第166話 共生知性体連合航宙法に基づく安全航宙活動に関する民間協力

「あらら、エーテルが荒れに荒れてるわぁ」


 ナワリンの視覚素子には、エーテルがぐるぐると渦巻いて、大時化になっている様子が映っています。


「航宙局の予測だと、この嵐は10日以上続くって~~」


 ペトラが連合航宙局のAIから重力波を用いてもたらされた気象変動のデータを確かめると、この気象はかなり長い間続きそうなのです。


「この先に進むのは諦めるしかないなぁ。戻って別のルートを取るか、それとも――――おや?」


 艦首をひねっていたデュークの龍骨に、ピピピッ! と、連合共通規格の通信シグナルが入りました。エーテル溜まりに入った民間船が映像通信を要求してきたのです。

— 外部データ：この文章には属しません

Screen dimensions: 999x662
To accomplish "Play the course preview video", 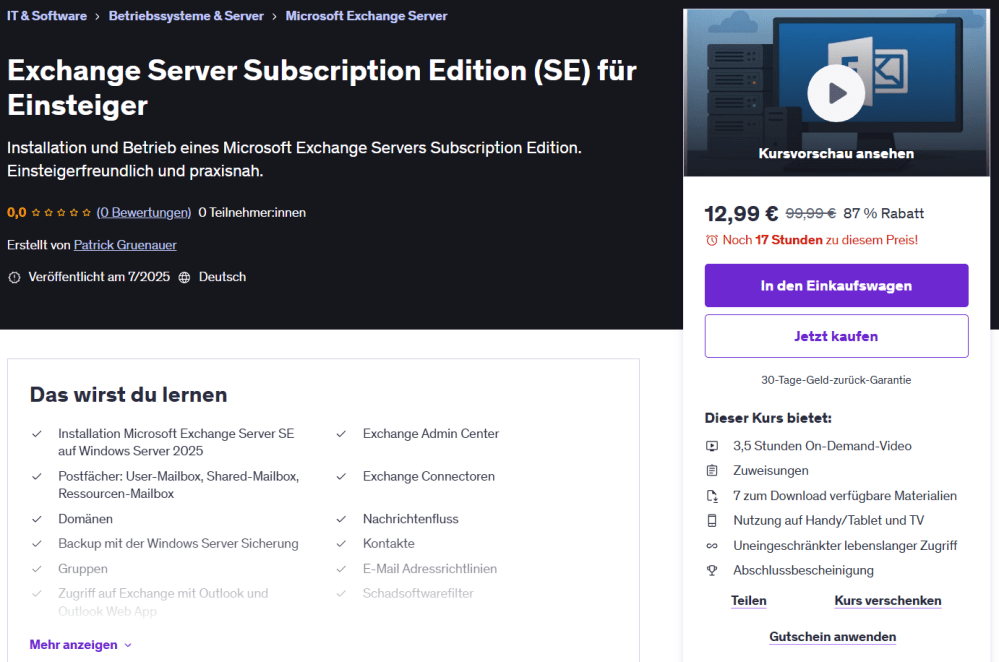I will click(836, 93).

「はい、もしもし。こちらは共生宇宙軍所属のデューク三等軍曹であります。そちらはどちら様でしょう?」


 デュークが丁寧な応答をすると、ホログラムがブワリと立ち上がり、黒いサングラスを掛けた標準的なヒューマノイドの顔立ちが現れました。頭は綺麗に刈り揃えられ、顎には豊かな顎髭を蓄えています。

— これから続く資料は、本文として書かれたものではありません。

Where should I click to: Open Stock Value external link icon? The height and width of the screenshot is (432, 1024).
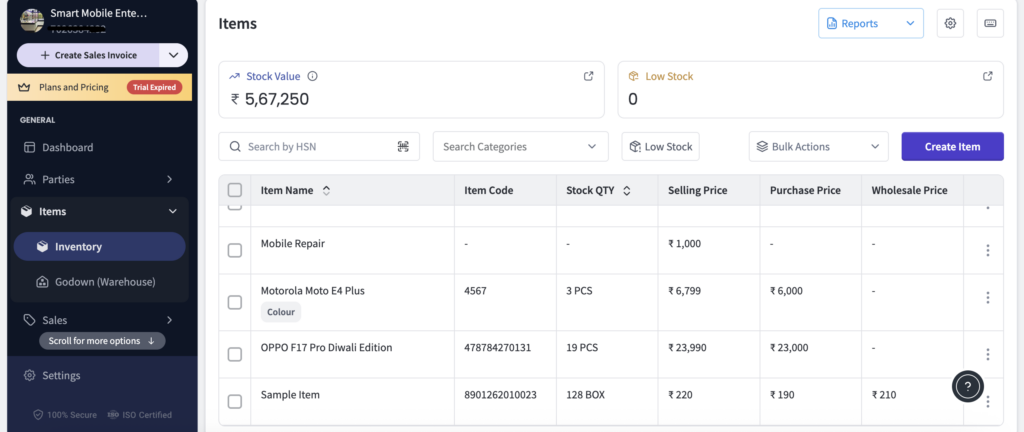(589, 76)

「こちらは、こちらは客船マリアーデン号、私は船長のカークライトだ。他の二隻も龍骨の民だな。君が先任か?」


 実に渋くてよく通る声で、カークライトは名乗りました。


「はい、移動中なので上の人はいないんです。一応僕が旗艦になっています」


 龍骨の民は航宙に関しては相当信頼されているため、目的地が定められている移動については自由度が高くなっているのです。実のところ今回の移動については、航路設計も含めて「勉強してこい!」とばかりに任されていました。


「軍曹ということは、まだ若い龍骨の民か……」


「はい、まだ艦齢2歳位です」


 カークライトはベテランの船乗りらしく、龍骨の民に詳しいようで、デュークがまだ少年期だと見抜きました。


「ところで、どうされました?」


「識別符号を見たところ、君たちの目的地は私達と同じ方面だな。だが、この時化で目的地へ向かうルートが寸断されているだろう?」


「僕らもそれで、困っています。別のルートを考えたのですが、時間が掛かりすぎるとわかりました」


「こちらもご同様だな……そこで、もうひとつの方法を考えてみたのだ。これを見てくれ」


 そう言ったカーライトは、航海予定図のデータをデュークに寄越します。


「えっと、この星系に降りて、外縁部から斜めに外惑星軌道に入って、スイングバイしてまた外縁部――星系を斜めに走って、こっちの主要航路に戻って来るのか。ああ、これなら随分と早そうですね!」


 それは、一旦通常空間に降りて、通常空間にある星系を経由して別の超空間航路に入る航海ルートでした。


「分かるかね。さすがは龍骨の民だ」


 カークライト船長は、デュークが瞬時にデータを理解したのを確かめ、満足そうな声を上げてから、こう続けます。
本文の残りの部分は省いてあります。